PT Pertamina Geothermal Energy Tbk (PGE) berkolaborasi dengan Universitas Gadjah Mada (UGM) untuk mengolah silika, salah satu produk sampingan panas bumi menjadi booster Katrili. Hal ini merupakan inovasi lokal yang dapat menjadi harapan bagi pertanian berkelanjutan di Indonesia.
Karena terletak di kawasan Cincin Api Pasifik, Indonesia memiliki sekitar 40% potensi panas bumi dunia, menjadikannya negara dengan cadangan panas bumi terbesar kedua setelah Amerika Serikat. Selama ini, panas bumi hanya dikenal sebagai sumber energi listrik bersih.
Tetapi panas bumi juga dapat menghasilkan produk sampingan yang menyimpan potensi besar untuk menghidupi sektor lain, yakni pertanian. Karena itulah PGE berkomitmen menghadirkan manfaat nyata bagi masyarakat, terutama di sekitar wilayah operasinya.

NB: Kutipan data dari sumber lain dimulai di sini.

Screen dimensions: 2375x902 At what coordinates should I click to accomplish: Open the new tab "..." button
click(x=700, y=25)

“Di Lahendong, di mana banyak warga menggantungkan hidup dari pertanian, kami melihat peluang untuk mengoptimalkan potensi panas bumi menjadi sesuatu yang lebih bermanfaat. Hal ini yang mendasari kolaborasi kami dengan UGM dalam mengembangkan pemanfaatan silika, produk sampingan panas bumi, menjadi booster Katrili.” ungkap General Manager PGE Area Lahendong Novi Purwono.
Kolaborasi Sejak Lama
Kerja sama antara PGE dan UGM telah terjalin sejak lama, bahkan sebelum PGE resmi berdiri dan masih bernama Pertamina Divisi Geothermal. Inovasi booster Katrili sendiri dimulai secara tidak sengaja saat pandemi Covid-19 tahun 2020 silam. Pada waktu itu, Ahli Panas Bumi Departemen Teknik Geologi UGM Ir. Pri Utami, M.Sc., Ph.D., IPM berkunjung Wilayah Kerja Panas Bumi (WKP) PGE dan mengambil sampel hasil produksi panas bumi untuk diuji di laboratorium.

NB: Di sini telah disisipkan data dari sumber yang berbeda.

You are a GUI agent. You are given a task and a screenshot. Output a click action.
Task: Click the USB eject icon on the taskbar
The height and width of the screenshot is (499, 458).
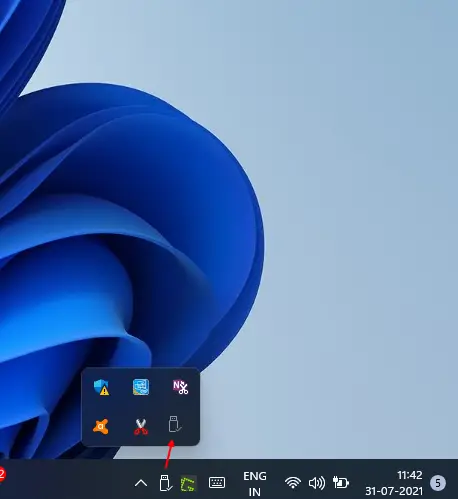[x=166, y=483]
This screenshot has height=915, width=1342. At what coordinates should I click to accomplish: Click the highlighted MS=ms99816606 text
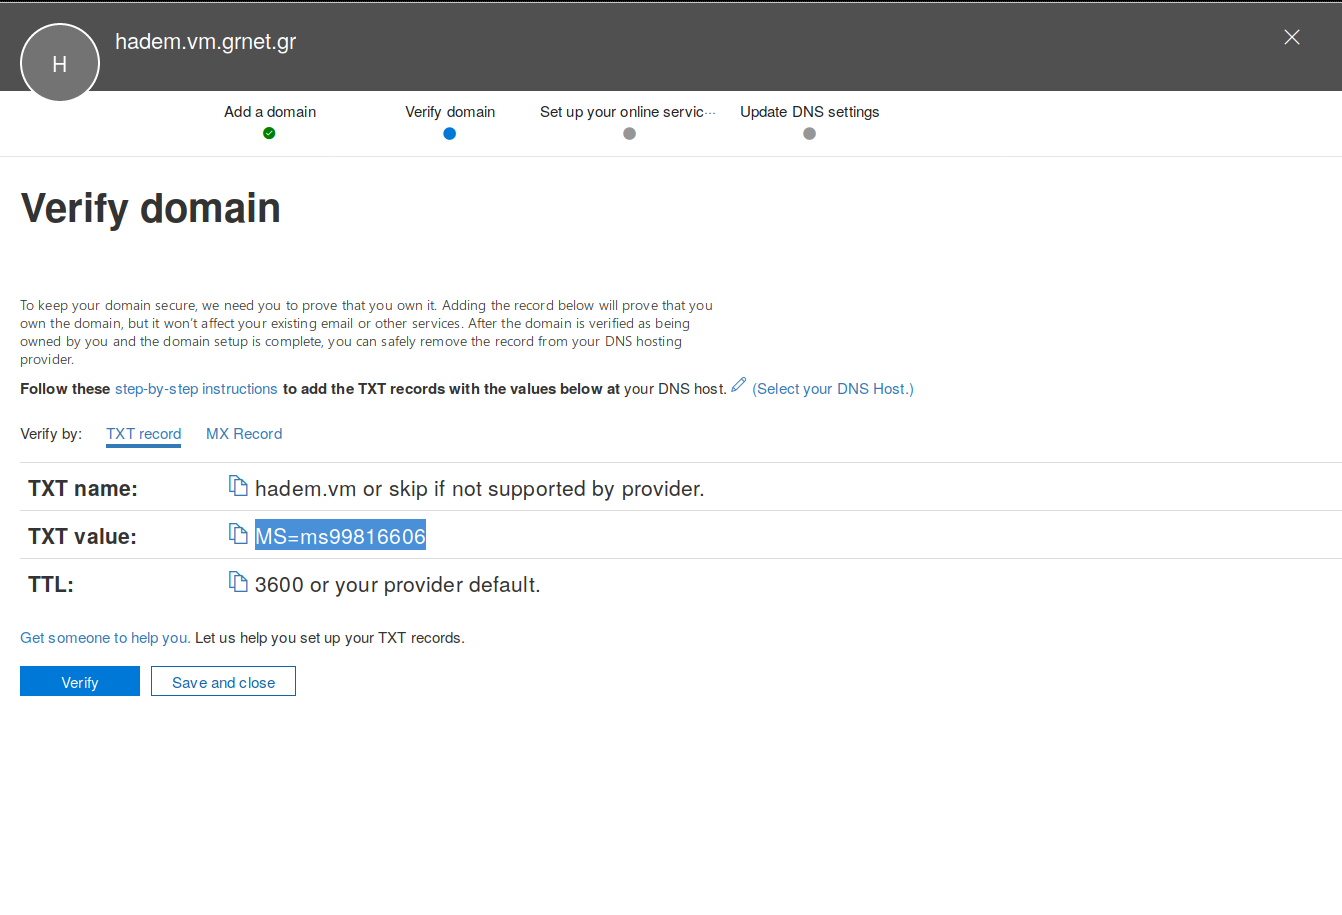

“Setelah saya analisis, ternyata kandungannya sangat banyak. Yang utama tentu saja silika, tetapi ada juga banyak mineral lainnya. Bahkan, sifatnya mirip dengan abu vulkanik. Kemudian saya berpikir, kenapa tidak kita jadikan pupuk saja?” kata Pri Utami.
Ia kemudian menghubungi rekannya dari Fakultas Farmasi UGM, Dr.rer.nat. Ronny Martien, yang merupakan ahli nanoteknologi, untuk membantu mengubah wujud silika dari serbuk putih menjadi booster yang bermanfaat bagi tanaman.
Setelah melalui riset mendalam dan berhasil mengembangkan booster Katrili, UGM dan PGE mulai menjalin komunikasi dengan para petani melalui pendekatan partisipatif dan sukarela. PGE juga turut memberikan pembinaan kepada para petani.
“Booster Katrili adalah hal baru bagi para petani, karena cara kerjanya berbeda dari booster, pupuk, atau pestisida yang biasa mereka gunakan. Oleh karena itu, dibutuhkan proses transfer pengetahuan dan keterampilan agar penggunaannya tepat dan efektif. Seperti halnya obat, jika tidak digunakan dengan benar, fungsinya bisa tidak tepat, ” ungkap Ahli Teknik konservasi Tanah dan Air Fakultas Teknologi Pertanian UGM Dr. Ngadisih.